Perhaps those who have survived a similar experience can understand the anguish Ms. Fujita suffered in an environment she could not remove herself from, where people intent on destroying her faith battered her soul on a daily basis with waves of malevolence toward a faith she valued deeply enough to have placed her marital future in True Parents' hands. Her death came early in the morning in the same apartment in which for four months she had been confined.
Rev. Hyung-jin Moon sent a calligraphic message he wrote for Ms. Fujita, which could be translated as "Holy and filial character moves Heaven." In a videotaped message, he said, "I offer my wholehearted gratitude to the True Parents for granting this Blessing Ceremony and Seunghwa Ceremony. My soul aches in acknowledging that we were unable to dedicate her Seunghwa for the last thirteen years, but now we offer our sincere prayers for a heroine of the Unification Family, Takako Fujita, for her eternal life as embraced by True Parents' magnanimous love and grace."
Rev. Gentaro Kajikuri, HSA-UWC -- Japan president, who presided over the ceremonies, said, "She must have endured with one thought; that is, to manifest her accusation, resistance and protest to those who had carried out her abduction and confinement even by sacrificing her own life, her last and her only resort under duress.... Her fate stirs our determination to carry on our protests against those who harass and ill-treat our members behind closed doors."
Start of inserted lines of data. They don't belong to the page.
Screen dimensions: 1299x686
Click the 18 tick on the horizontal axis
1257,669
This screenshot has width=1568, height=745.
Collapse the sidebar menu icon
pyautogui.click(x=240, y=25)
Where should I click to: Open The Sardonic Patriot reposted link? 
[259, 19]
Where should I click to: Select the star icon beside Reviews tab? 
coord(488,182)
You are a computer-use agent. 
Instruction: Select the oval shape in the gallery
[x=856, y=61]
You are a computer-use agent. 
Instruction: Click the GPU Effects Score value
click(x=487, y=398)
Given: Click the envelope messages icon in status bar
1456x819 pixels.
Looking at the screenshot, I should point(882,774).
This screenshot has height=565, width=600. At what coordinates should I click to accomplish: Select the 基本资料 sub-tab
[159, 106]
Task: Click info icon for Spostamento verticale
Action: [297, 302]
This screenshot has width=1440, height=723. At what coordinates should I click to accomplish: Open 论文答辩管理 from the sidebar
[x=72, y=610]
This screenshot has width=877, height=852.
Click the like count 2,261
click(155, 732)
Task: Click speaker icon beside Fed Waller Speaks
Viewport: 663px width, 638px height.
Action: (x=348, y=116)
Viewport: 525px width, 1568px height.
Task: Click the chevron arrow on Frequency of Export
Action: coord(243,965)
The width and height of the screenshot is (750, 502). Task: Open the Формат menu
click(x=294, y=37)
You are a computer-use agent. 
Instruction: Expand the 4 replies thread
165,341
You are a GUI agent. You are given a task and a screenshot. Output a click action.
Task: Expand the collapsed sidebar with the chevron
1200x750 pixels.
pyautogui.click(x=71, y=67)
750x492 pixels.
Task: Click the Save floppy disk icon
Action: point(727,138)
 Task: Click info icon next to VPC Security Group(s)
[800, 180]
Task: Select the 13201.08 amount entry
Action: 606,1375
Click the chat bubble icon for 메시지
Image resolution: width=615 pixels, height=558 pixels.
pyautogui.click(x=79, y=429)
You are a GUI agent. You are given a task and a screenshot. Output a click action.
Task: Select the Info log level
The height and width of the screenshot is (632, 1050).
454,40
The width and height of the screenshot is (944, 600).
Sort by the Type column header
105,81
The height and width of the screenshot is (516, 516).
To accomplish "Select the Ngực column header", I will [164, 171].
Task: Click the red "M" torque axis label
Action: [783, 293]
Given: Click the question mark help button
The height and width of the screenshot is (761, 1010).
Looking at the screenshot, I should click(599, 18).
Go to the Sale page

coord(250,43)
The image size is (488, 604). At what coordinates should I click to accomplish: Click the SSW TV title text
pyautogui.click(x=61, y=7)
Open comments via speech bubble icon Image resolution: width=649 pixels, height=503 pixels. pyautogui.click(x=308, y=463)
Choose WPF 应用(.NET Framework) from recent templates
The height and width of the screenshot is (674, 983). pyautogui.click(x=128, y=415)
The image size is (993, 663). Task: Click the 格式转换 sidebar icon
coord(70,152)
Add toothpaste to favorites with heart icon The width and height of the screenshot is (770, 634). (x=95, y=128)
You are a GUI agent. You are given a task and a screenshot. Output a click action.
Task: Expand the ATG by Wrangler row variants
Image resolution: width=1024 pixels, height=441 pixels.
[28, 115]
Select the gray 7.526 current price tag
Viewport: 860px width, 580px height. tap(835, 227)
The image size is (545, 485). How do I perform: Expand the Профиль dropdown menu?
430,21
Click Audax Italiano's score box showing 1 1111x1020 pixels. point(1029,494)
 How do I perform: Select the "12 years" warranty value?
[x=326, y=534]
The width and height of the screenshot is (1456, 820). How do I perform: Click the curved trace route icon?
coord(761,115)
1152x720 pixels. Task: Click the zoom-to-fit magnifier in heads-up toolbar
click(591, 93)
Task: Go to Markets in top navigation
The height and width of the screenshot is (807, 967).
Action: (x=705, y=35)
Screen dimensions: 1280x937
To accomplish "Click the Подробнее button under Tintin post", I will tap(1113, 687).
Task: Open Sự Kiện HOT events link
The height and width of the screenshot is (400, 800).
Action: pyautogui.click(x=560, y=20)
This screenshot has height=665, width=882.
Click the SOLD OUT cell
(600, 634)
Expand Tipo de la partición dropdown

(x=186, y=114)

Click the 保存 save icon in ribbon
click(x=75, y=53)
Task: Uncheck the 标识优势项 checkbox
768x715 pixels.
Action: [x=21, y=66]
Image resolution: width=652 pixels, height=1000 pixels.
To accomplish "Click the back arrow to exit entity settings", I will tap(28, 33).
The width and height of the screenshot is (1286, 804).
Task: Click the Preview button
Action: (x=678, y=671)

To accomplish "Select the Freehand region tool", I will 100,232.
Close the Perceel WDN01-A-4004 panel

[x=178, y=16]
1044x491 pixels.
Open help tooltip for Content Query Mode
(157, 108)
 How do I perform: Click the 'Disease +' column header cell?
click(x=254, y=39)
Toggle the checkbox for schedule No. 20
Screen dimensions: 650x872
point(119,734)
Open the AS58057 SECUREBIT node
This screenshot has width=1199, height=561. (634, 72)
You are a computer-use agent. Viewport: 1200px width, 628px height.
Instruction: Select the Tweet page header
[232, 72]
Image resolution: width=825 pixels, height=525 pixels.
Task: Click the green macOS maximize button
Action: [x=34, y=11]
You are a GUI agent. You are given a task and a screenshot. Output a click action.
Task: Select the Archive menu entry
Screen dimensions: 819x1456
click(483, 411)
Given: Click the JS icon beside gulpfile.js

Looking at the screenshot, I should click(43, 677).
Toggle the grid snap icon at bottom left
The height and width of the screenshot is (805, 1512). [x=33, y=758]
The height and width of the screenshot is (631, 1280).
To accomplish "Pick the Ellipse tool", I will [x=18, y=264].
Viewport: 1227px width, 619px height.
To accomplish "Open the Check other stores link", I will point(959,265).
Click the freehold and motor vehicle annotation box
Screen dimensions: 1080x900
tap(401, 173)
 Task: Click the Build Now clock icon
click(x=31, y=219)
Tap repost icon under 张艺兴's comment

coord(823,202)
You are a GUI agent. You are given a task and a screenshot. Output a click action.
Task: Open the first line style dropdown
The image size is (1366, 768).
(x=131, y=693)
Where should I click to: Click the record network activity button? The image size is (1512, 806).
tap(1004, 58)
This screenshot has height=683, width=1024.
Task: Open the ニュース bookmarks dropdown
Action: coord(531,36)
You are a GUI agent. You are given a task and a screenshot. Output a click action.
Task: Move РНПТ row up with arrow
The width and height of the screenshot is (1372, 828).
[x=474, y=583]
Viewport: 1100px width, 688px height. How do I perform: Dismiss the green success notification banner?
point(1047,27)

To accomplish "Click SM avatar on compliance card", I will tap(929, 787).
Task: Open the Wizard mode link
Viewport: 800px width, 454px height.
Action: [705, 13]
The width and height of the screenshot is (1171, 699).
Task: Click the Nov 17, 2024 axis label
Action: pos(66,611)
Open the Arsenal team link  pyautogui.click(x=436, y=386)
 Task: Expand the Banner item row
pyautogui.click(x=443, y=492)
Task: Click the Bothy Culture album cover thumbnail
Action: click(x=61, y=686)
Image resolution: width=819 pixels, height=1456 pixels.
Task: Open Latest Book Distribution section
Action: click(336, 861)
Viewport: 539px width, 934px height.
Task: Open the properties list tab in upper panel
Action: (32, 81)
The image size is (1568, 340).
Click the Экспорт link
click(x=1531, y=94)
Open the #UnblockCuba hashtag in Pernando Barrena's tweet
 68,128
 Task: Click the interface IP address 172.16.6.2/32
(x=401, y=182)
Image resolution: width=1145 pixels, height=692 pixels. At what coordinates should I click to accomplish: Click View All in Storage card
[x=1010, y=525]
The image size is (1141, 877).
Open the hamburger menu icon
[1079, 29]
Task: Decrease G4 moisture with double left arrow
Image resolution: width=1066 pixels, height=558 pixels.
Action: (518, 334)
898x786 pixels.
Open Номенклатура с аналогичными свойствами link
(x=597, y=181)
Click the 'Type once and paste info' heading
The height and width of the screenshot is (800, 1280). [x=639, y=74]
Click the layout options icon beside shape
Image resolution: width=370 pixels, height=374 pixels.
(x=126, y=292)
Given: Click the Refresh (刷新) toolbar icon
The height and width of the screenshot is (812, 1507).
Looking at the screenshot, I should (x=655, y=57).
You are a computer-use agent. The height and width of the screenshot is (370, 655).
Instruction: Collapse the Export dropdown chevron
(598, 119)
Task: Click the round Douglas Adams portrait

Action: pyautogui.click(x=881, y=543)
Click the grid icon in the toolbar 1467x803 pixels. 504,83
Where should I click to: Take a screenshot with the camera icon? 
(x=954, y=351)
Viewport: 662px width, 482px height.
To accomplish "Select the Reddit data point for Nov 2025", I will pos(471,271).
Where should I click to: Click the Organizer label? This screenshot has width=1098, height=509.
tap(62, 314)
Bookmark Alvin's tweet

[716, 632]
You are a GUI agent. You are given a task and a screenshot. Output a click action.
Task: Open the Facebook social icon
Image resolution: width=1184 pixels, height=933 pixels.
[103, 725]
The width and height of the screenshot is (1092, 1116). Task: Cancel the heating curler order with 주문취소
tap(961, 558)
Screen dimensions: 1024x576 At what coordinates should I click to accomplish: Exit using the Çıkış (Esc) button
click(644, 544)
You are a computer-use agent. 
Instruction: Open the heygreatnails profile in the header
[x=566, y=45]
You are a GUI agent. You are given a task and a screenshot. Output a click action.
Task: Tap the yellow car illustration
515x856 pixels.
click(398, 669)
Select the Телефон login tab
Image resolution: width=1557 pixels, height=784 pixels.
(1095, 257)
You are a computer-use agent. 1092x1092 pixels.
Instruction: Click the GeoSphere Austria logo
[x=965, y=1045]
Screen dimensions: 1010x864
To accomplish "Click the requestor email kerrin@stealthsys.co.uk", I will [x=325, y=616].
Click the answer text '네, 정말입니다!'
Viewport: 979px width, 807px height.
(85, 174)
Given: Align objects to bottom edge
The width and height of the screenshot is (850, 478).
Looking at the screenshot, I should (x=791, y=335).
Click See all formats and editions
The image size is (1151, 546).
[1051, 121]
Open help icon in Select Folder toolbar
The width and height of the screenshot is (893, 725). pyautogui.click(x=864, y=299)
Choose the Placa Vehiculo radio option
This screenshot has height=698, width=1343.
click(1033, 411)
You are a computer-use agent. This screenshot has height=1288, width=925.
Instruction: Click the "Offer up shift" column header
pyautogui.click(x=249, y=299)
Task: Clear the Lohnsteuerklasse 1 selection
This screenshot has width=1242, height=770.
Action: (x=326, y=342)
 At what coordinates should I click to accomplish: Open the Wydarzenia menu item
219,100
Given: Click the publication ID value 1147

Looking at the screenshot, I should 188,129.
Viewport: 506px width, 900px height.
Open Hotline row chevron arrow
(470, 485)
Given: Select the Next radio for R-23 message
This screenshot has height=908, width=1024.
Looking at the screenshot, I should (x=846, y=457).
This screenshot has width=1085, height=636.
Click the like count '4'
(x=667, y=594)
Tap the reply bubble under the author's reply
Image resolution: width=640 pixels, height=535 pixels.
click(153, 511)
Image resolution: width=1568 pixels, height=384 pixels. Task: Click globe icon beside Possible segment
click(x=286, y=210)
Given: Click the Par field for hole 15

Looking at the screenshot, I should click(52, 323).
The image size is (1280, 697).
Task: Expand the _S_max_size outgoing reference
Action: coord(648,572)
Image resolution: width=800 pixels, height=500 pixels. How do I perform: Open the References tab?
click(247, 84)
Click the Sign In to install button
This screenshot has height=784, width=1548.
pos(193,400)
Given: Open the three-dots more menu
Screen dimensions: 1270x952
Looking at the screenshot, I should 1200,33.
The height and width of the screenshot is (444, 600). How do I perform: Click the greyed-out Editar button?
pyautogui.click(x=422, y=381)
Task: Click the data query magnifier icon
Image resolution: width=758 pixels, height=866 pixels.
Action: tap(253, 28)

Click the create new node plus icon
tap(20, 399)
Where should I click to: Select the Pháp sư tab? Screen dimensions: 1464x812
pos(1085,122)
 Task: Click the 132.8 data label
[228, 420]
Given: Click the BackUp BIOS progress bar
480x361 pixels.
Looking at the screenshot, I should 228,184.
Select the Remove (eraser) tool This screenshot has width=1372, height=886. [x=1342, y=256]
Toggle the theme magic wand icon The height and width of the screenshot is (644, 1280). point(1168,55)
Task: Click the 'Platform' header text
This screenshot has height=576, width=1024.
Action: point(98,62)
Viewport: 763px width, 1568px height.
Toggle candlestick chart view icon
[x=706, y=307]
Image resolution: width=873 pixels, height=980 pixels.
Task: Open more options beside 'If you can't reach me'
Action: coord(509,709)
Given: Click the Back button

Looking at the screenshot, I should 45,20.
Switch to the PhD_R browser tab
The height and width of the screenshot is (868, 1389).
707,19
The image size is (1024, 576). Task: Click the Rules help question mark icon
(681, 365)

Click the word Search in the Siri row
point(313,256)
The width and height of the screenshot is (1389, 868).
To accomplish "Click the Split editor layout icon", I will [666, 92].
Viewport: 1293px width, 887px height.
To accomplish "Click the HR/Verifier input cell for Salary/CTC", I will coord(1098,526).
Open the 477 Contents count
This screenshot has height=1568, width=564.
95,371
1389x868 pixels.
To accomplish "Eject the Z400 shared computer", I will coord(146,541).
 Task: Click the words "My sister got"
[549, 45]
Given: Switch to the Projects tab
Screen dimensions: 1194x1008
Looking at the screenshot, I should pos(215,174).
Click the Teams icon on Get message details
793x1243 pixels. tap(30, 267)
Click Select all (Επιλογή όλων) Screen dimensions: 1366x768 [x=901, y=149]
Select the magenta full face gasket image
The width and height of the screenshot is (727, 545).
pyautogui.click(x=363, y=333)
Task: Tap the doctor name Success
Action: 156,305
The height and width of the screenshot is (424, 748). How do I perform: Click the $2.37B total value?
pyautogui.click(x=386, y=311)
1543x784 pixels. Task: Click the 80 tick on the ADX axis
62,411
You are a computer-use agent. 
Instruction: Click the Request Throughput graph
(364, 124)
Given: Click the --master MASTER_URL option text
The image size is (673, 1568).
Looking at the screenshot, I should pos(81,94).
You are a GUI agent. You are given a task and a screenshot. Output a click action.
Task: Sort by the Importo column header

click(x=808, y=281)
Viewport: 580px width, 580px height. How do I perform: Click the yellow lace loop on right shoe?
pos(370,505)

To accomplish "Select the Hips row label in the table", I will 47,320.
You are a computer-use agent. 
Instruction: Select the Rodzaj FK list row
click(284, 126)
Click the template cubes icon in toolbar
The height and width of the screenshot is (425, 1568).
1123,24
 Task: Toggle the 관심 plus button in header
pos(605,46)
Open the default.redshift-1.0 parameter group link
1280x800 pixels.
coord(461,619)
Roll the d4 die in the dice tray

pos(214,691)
Rev. Hideo Oyamada, boonbongwang to Japan, concluded his representative prayer with the words, "In the presence of Moon Heung-jin, commander in chief of the spiritual world, and Hyo-jin nim, Young-jin nim, Hee-jin nim, Hye-jin nim, the five great saints, historical kings and the 400 billion absolute, good spirits, we pray that Takako Fujita can come to earth and invest her whole and complete self toward establishing the heavenly kingdom in the coming nine hundred days until the designated day of January 13, 2013."